WHAT YOU WILL DO:
Swap every "GUI agent" in the records below for "interface agent" and reproduce them with nothing else changed.

EXTRACTED DATA:
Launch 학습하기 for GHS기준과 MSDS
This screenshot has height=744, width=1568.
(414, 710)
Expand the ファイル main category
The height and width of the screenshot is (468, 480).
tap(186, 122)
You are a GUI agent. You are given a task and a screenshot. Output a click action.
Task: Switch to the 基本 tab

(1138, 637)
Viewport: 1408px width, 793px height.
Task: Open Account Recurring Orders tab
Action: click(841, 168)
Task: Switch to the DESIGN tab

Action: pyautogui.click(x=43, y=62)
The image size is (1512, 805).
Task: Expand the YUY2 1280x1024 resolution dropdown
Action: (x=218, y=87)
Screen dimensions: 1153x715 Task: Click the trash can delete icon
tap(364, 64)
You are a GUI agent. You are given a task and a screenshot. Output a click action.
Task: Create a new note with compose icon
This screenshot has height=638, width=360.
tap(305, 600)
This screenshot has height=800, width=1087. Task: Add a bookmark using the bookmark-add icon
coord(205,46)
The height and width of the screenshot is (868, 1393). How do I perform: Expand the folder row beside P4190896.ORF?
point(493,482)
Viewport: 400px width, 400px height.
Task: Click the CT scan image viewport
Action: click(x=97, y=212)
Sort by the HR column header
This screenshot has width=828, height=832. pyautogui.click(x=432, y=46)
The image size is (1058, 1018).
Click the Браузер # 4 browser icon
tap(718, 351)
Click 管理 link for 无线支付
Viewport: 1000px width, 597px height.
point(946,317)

WORKED SOLUTION:
Launch 학습하기 for GHS기준과 MSDS
This screenshot has height=744, width=1568.
(414, 710)
Expand the ファイル main category
The height and width of the screenshot is (468, 480).
tap(186, 122)
You are a interface agent. You are given a task and a screenshot. Output a click action.
Task: Switch to the 基本 tab

(1138, 637)
Viewport: 1408px width, 793px height.
Task: Open Account Recurring Orders tab
Action: click(841, 168)
Task: Switch to the DESIGN tab

Action: pyautogui.click(x=43, y=62)
The image size is (1512, 805).
Task: Expand the YUY2 1280x1024 resolution dropdown
Action: (x=218, y=87)
Screen dimensions: 1153x715 Task: Click the trash can delete icon
tap(364, 64)
You are a interface agent. You are given a task and a screenshot. Output a click action.
Task: Create a new note with compose icon
This screenshot has height=638, width=360.
tap(305, 600)
This screenshot has height=800, width=1087. Task: Add a bookmark using the bookmark-add icon
coord(205,46)
The height and width of the screenshot is (868, 1393). How do I perform: Expand the folder row beside P4190896.ORF?
point(493,482)
Viewport: 400px width, 400px height.
Task: Click the CT scan image viewport
Action: click(x=97, y=212)
Sort by the HR column header
This screenshot has width=828, height=832. pyautogui.click(x=432, y=46)
The image size is (1058, 1018).
Click the Браузер # 4 browser icon
tap(718, 351)
Click 管理 link for 无线支付
Viewport: 1000px width, 597px height.
point(946,317)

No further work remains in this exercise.